If Ray Davies is the relative that always puts a smile on your face then Bob Dylan is that cantankerous third cousin who no one wants to invite for Christmas. Whilst 40+ years at the top of his game has earned him the right to be a bit of an arsehole (Liam Gallagher has made a career out of it, on the back of only two decent albums), Dylan is bloody hard work. Even the die hard Dylan heads, well represented in tonight’s audience, wear the rictus grins of a wife who realises that her marriage has gone stale. Dylan is just so unlikeable. His boredom and frustration are evident as he plays with all the exuberance of a bear that has been woken from a deep sleep. It’s the songs that suffer. Well worn classics are rendered impenetrable by his sludgy whine of a delivery that strips all the lyrical nuance from such gems as ‘Ballad of a Thin Man’
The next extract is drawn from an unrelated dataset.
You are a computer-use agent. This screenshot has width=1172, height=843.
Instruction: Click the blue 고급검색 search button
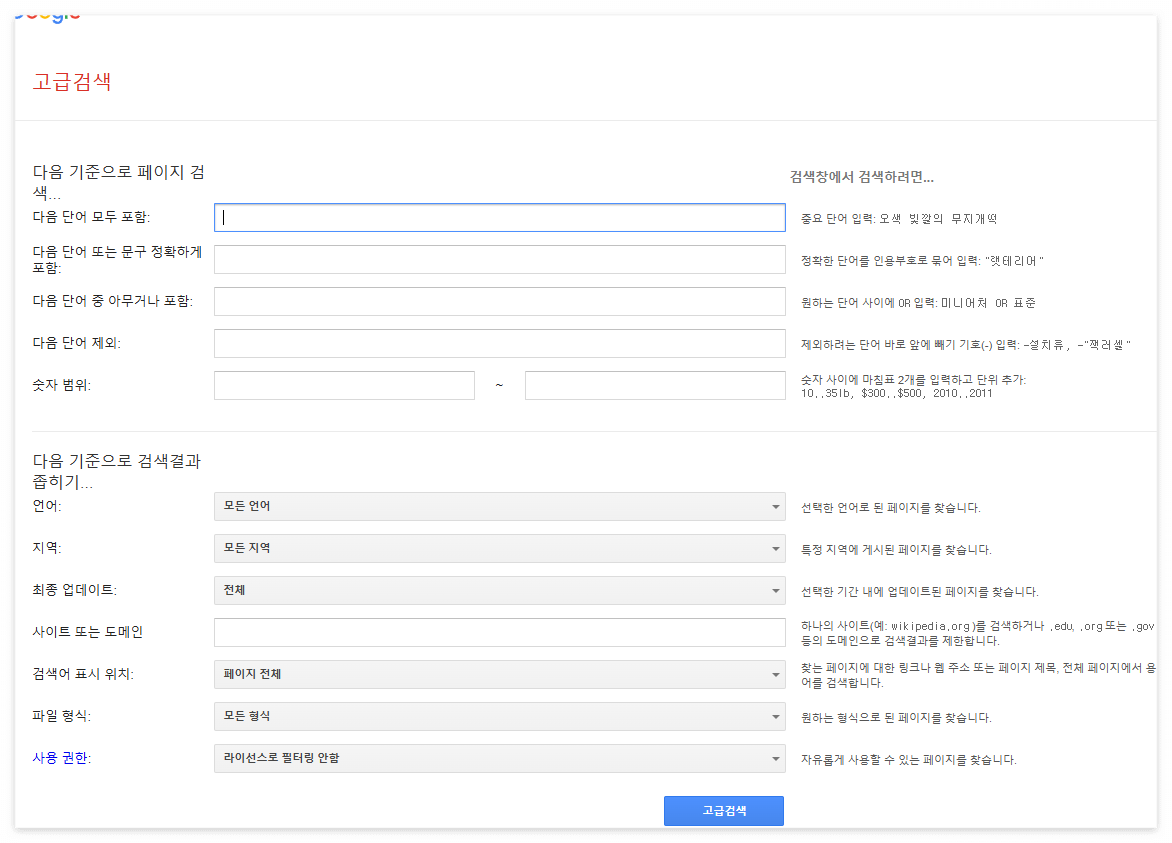[723, 811]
It’s a criticism that has long been levelled at Bob but one that somehow, irritatingly, doesn’t diminish his greatness. As impersonal as his performance is (his only words to the crowd a mumbled “thank you” as he departs the stage) you still feel as if you’ve been in the presence of greatness and, for a brief moment, as the lyrics to ‘Forever Young’ escape across the field and you see people wrapped in blankets against the chill of the retreating sun singing along, you understand why Dylan is worth missing the last train home for. Mumford and Sons might have youth, Pete Doherty might have discovered a new talent for standing upright and singing, but only Bob Dylan can write songs that articulate the things you want to say but can never get down in words, songs that live with you, and in you, in your home and your heart, like part of your furniture. Love, divorce, death, youth, nobody says it better than Bob. He may be a letdown but he’s also the greatest songwriter of the last century and that’s why nobody present can ever really bring themselves to hate him. The bastard.